Italian friar and cardinal (1834–1916)

Girolamo Maria Gotti, OCD (29 March 1834 – 19 March 1916), sometimes called Giuseppe Gotti, was an Italian Catholic friar of the Discalced Carmelites who served in various offices of the Holy See as a cardinal of the Catholic Church.

==Biography==
Gotti was born Antonio Giovanni Benedetto Gotti in Genoa, then part of the Kingdom of Sardinia, the second of the five children of Filippo Gotti, a dock worker originally from Bergamo, and Caterina Schiappacassea. He was sent to study at the Jesuit academy in Genoa, after which he entered the novitiate of the Order of Discalced Carmelites in Loano in 1849. On 10 November 1850, he received the religious habit and the religious name of Girolamo Maria dell'Immacolata Concezione (Jerome Mary of the Immaculate Conception). After his religious profession as a member of the Order on 12 November 1851, he began his studies for the priesthood, which he completed in 1856, being ordained a priest on 20 December 1856.

In the following decades Gotti was a professor of philosophy and theology in the local monastery. He also taught mathematics at the local naval academy during this period. He was already regarded as a tireless student and scholar, as well as an ascetic who, despite the influence he was having, would always sleep on the floor.

At the First Vatican Council in 1870, Gotti served as a peritus (theological advisor) to the Prior General of the Discalced Carmelite Order. By 1881 he had become Prior General himself, a position he retained until 1897. He became a counselor to several curial congregations in Rome during the 1880s and was also Apostolic Examiner of the Roman Clergy during this decade. He was selected for various special missions to South America, which he fulfilled with success, especially in Brazil. In 1892 Gotti became Titular Archbishop of Petra and Internuncio to Brazil. At the consistory of 29 November 1895 he was elevated to cardinal by Pope Leo XIII, being assigned as his titular church the Church of Santa Maria della Scala, in the Trastevere neighborhood of Rome, which is attached to the General Motherhouse of the Order.

Gotti became Prefect of the Congregation for Bishops (then known as the Congregation for Bishops and Regulars) in 1896, but was transferred to the Propaganda Fide - where most of his curial experience had been concentrated - in July 1902. Gotti was often mentioned as a likely successor to Leo XIII even though he was seen as a very different man, much more deeply pious and ascetic.

Recorded information -
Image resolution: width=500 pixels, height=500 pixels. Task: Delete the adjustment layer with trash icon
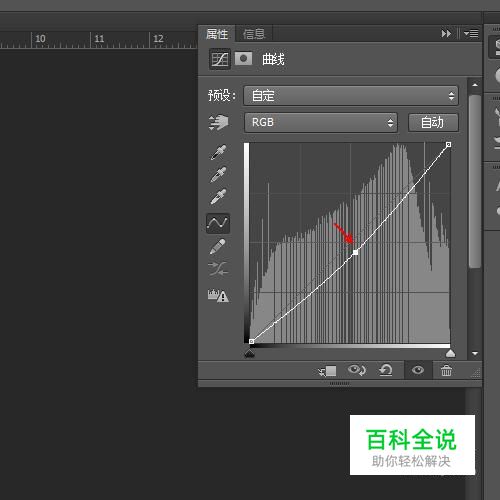(446, 370)
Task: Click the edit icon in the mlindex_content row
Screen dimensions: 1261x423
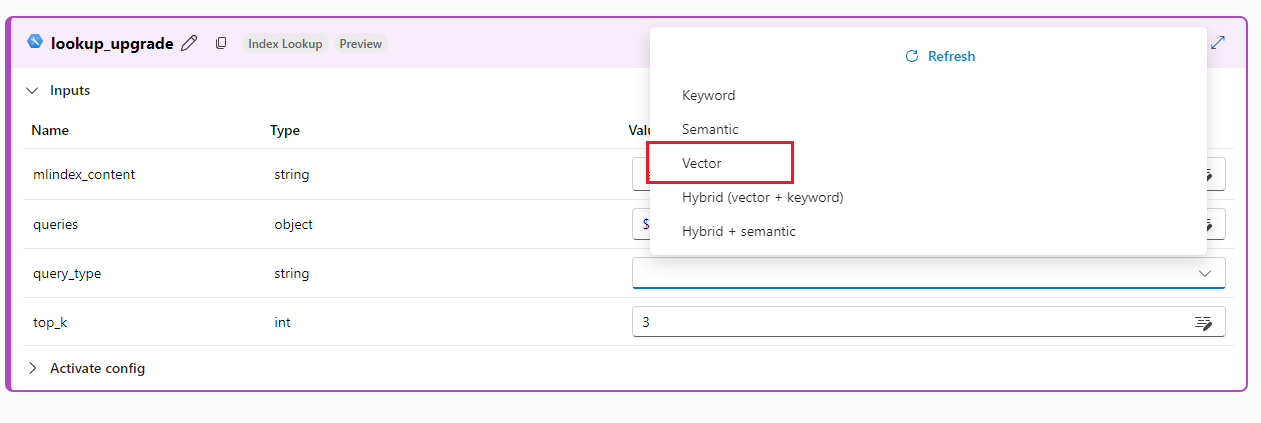Action: coord(1209,175)
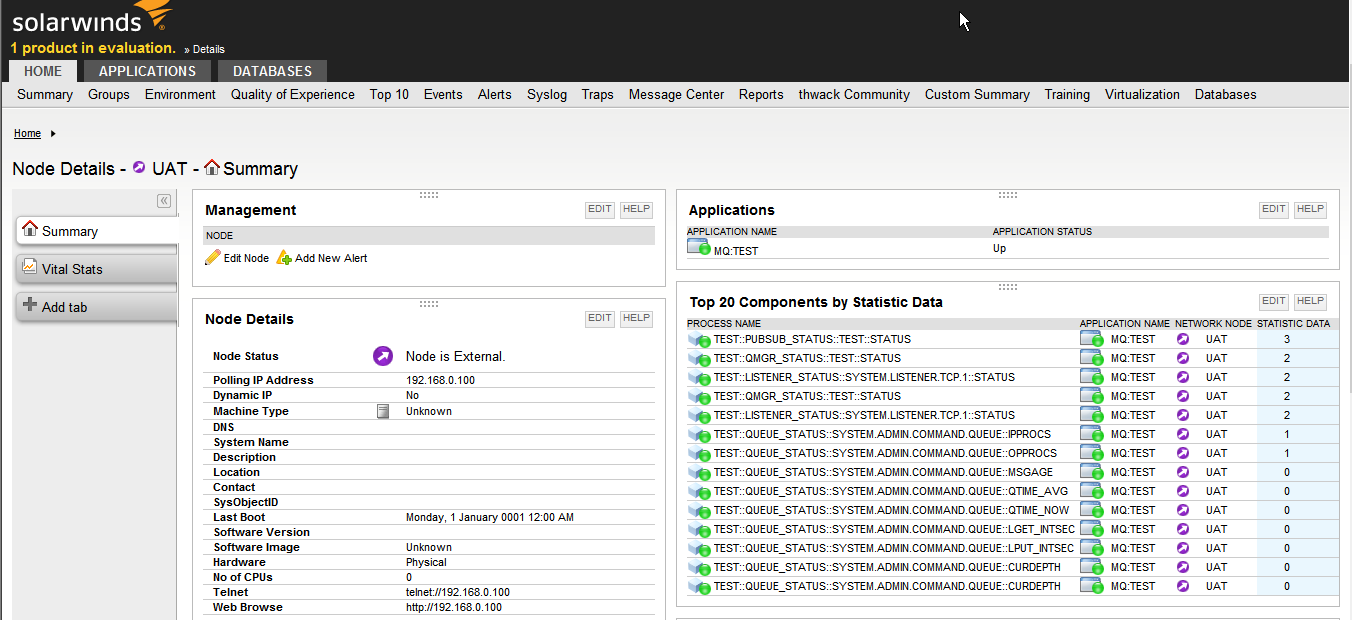Open TEST::QUEUE_STATUS MSGAGE component link

point(883,472)
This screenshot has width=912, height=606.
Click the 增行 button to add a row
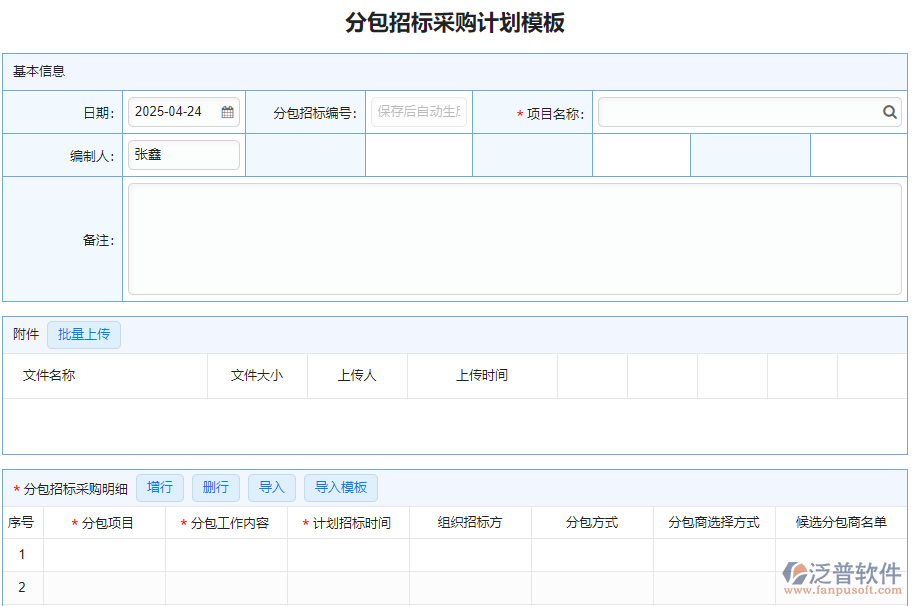pos(159,488)
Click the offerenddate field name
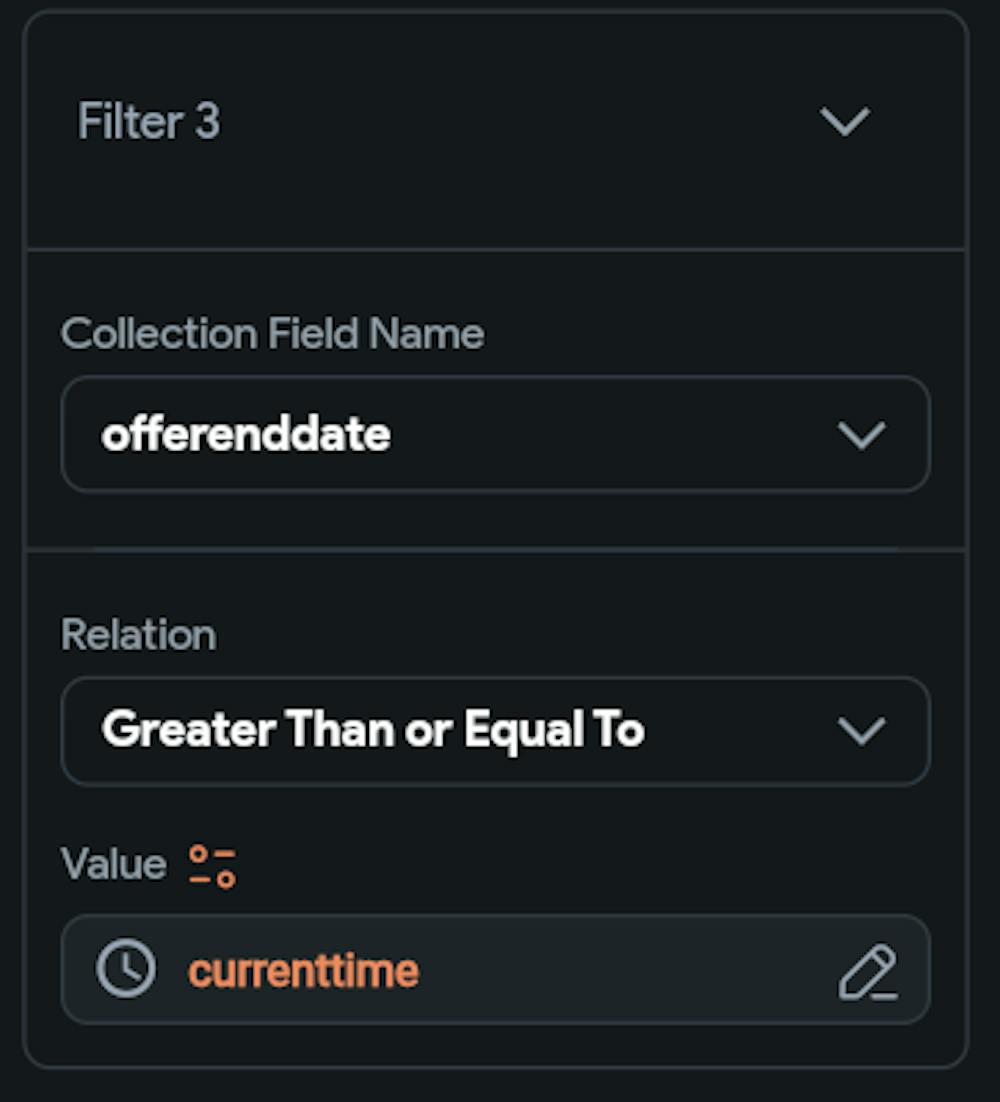Screen dimensions: 1000x1102 click(244, 434)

Required actions -
a) In the text on Girolamo Maria Gotti, rewrite the part from "Girolamo Maria Gotti, OCD" to "the Catholic Church.", substituting "Roman Curia" for "Holy See".
b) Translate this sentence from the text on Girolamo Maria Gotti into Spanish: "He also taught mathematics at the local naval academy during this period."

Exercise answers -
a)
Girolamo Maria Gotti, OCD (29 March 1834 – 19 March 1916), sometimes called Giuseppe Gotti, was an Italian Catholic friar of the Discalced Carmelites who served in various offices of the Roman Curia as a cardinal of the Catholic Church.

b) También enseñó matemáticas en la academia naval local durante este período.